Chemical contamination may also pose a serious threat in the developing world. Today, around 2.2 billion people – or 1 in 4 – still lack safely managed drinking water at home [ 18 ]. In most of the world, microbial contamination is the biggest challenge. Because it has been understudied, the chemical risks remain obscure [ 19 ], and regulators often require local data to take action. Praveena et al. reviews the quality of different drinking water types in Malaysia (tap water, ground water, gravity feed system) and its implications on policy, human health, management, and future research [ 20 ].

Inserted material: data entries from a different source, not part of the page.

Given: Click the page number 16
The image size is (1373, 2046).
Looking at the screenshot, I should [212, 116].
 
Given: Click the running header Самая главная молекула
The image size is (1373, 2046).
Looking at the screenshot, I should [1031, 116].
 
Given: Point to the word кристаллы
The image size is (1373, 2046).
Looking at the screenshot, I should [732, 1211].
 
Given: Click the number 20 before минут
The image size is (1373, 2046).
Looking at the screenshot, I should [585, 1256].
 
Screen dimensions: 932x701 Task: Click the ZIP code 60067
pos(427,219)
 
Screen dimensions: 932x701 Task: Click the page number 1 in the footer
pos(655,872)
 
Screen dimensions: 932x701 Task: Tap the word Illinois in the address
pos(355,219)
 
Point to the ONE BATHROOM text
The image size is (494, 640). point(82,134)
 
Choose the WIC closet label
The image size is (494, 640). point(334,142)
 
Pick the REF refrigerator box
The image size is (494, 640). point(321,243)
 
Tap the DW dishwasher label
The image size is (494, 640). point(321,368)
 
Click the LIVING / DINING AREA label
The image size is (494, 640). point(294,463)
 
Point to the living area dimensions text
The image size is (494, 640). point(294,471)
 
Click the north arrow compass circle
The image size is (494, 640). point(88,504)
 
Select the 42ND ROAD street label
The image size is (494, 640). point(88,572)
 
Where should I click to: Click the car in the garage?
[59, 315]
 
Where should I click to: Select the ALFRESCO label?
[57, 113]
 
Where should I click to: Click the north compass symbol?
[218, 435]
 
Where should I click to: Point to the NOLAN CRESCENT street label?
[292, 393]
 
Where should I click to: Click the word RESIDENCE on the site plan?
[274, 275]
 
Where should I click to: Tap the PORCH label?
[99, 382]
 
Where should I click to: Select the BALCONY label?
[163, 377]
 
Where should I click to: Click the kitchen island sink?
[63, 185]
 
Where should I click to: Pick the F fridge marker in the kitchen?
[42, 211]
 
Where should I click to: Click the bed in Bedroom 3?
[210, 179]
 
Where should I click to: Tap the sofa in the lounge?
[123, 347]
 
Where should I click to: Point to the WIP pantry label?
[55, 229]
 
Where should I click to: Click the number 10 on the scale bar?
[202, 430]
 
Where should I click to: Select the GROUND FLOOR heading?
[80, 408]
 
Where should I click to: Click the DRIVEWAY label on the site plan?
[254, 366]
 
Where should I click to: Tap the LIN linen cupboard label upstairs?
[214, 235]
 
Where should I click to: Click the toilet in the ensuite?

Water quality in a changing climate

There is an urgent need to anticipate and prepare for current and future challenges in a rapidly changing world. We also need to foresee new challenges to address issues of water scarcity (e.g., increasing desalination, use of treated wastewater in densely populated urban areas to meet water use demands), and aging infrastructure for many middle- and high-income countries constructed in the nineteenth and twentieth centuries. The impacts of climate change on the water cycle are direct and observable, such as more frequent droughts and floods, sea level rise, and ice/snow melt. These events will challenge drinking water quality and availability through direct and indirect mechanisms [ 21 ]. There is still very limited knowledge on how climate events will affect the quality of finished drinking water. In our special issue, Oliveras et al. conducts a new analysis on the impacts of drought and heavy rain surrogates on the quality of drinking water in Barcelona, Spain [ 22 ].

Chemical contamination of drinking water is widespread. Although our knowledge on chemical risks in drinking water is increasing, there are knowledge gaps that make a slow translation to public health protection. We hope this issue highlights, elevates, and motivates research on chemical exposures via drinking water.

Villanueva CM, Kogevinas M, Cordier S, Templeton MR, Vermeulen R, Nuckols JR, et al. Assessing exposure and health consequences of chemicals in drinking water: current state of knowledge and research needs. Environ health Perspect. 2014;122:213–21.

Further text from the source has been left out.